▶ What you are asked to do
Print the listing in full, with no character changed.

▶ Data for review

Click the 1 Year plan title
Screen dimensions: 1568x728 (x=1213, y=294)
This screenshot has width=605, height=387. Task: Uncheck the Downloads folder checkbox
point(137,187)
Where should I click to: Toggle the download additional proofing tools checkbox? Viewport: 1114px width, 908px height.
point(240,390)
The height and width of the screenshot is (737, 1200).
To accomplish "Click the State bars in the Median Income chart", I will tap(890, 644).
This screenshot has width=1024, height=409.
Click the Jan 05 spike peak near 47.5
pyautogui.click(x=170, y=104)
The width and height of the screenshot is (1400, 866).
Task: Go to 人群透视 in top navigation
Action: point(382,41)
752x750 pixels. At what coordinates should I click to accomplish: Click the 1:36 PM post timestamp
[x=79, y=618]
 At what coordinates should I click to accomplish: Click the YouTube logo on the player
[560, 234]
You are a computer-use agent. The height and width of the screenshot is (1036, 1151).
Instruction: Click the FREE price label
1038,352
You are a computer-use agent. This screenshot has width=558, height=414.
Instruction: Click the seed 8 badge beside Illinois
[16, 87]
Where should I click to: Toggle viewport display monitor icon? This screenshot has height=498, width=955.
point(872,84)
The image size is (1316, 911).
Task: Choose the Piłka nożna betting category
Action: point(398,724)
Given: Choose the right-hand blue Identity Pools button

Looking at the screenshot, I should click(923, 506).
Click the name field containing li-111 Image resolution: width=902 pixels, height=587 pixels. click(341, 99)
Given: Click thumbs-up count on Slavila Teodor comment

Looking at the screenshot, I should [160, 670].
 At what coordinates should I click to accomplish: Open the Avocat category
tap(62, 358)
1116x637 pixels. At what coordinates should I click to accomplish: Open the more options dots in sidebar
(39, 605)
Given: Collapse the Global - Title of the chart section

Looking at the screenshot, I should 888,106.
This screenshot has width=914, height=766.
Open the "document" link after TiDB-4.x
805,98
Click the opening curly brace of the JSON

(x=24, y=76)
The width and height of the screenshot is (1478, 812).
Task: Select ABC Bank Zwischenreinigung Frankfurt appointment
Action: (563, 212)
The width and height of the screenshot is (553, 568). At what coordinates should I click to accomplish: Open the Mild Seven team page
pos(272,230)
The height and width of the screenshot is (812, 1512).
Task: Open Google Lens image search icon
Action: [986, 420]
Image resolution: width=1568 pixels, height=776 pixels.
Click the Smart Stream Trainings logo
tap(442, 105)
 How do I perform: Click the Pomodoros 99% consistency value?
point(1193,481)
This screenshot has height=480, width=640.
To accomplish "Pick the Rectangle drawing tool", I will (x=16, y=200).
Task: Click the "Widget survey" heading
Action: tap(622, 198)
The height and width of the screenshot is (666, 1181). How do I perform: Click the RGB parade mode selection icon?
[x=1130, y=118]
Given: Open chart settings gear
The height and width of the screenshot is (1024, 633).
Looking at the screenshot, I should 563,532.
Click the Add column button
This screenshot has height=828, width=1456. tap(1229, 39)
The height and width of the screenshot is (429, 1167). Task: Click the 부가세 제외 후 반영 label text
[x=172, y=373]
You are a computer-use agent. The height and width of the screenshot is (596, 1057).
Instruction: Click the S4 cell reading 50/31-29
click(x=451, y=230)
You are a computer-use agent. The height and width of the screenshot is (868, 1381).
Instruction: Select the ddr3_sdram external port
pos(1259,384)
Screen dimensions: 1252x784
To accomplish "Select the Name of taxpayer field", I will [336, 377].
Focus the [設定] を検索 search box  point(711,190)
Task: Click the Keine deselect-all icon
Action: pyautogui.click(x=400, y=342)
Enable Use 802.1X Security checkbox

▶ Response
Click the 1 Year plan title
Screen dimensions: 1568x728 (x=1213, y=294)
This screenshot has width=605, height=387. Task: Uncheck the Downloads folder checkbox
point(137,187)
Where should I click to: Toggle the download additional proofing tools checkbox? Viewport: 1114px width, 908px height.
point(240,390)
The height and width of the screenshot is (737, 1200).
To accomplish "Click the State bars in the Median Income chart", I will tap(890, 644).
This screenshot has width=1024, height=409.
Click the Jan 05 spike peak near 47.5
pyautogui.click(x=170, y=104)
The width and height of the screenshot is (1400, 866).
Task: Go to 人群透视 in top navigation
Action: point(382,41)
752x750 pixels. At what coordinates should I click to accomplish: Click the 1:36 PM post timestamp
[x=79, y=618]
 At what coordinates should I click to accomplish: Click the YouTube logo on the player
[560, 234]
You are a computer-use agent. The height and width of the screenshot is (1036, 1151).
Instruction: Click the FREE price label
1038,352
You are a computer-use agent. This screenshot has width=558, height=414.
Instruction: Click the seed 8 badge beside Illinois
[16, 87]
Where should I click to: Toggle viewport display monitor icon? This screenshot has height=498, width=955.
point(872,84)
The image size is (1316, 911).
Task: Choose the Piłka nożna betting category
Action: point(398,724)
Given: Choose the right-hand blue Identity Pools button

Looking at the screenshot, I should click(923, 506).
Click the name field containing li-111 Image resolution: width=902 pixels, height=587 pixels. click(341, 99)
Given: Click thumbs-up count on Slavila Teodor comment

Looking at the screenshot, I should [160, 670].
 At what coordinates should I click to accomplish: Open the Avocat category
tap(62, 358)
1116x637 pixels. At what coordinates should I click to accomplish: Open the more options dots in sidebar
(39, 605)
Given: Collapse the Global - Title of the chart section

Looking at the screenshot, I should 888,106.
This screenshot has width=914, height=766.
Open the "document" link after TiDB-4.x
805,98
Click the opening curly brace of the JSON

(x=24, y=76)
The width and height of the screenshot is (1478, 812).
Task: Select ABC Bank Zwischenreinigung Frankfurt appointment
Action: (563, 212)
The width and height of the screenshot is (553, 568). At what coordinates should I click to accomplish: Open the Mild Seven team page
pos(272,230)
The height and width of the screenshot is (812, 1512).
Task: Open Google Lens image search icon
Action: [986, 420]
Image resolution: width=1568 pixels, height=776 pixels.
Click the Smart Stream Trainings logo
tap(442, 105)
 How do I perform: Click the Pomodoros 99% consistency value?
point(1193,481)
This screenshot has height=480, width=640.
To accomplish "Pick the Rectangle drawing tool", I will (x=16, y=200).
Task: Click the "Widget survey" heading
Action: tap(622, 198)
The height and width of the screenshot is (666, 1181). How do I perform: Click the RGB parade mode selection icon?
[x=1130, y=118]
Given: Open chart settings gear
The height and width of the screenshot is (1024, 633).
Looking at the screenshot, I should 563,532.
Click the Add column button
This screenshot has height=828, width=1456. tap(1229, 39)
The height and width of the screenshot is (429, 1167). Task: Click the 부가세 제외 후 반영 label text
[x=172, y=373]
You are a computer-use agent. The height and width of the screenshot is (596, 1057).
Instruction: Click the S4 cell reading 50/31-29
click(x=451, y=230)
You are a computer-use agent. The height and width of the screenshot is (868, 1381).
Instruction: Select the ddr3_sdram external port
pos(1259,384)
Screen dimensions: 1252x784
To accomplish "Select the Name of taxpayer field", I will [336, 377].
Focus the [設定] を検索 search box  point(711,190)
Task: Click the Keine deselect-all icon
Action: pyautogui.click(x=400, y=342)
Enable Use 802.1X Security checkbox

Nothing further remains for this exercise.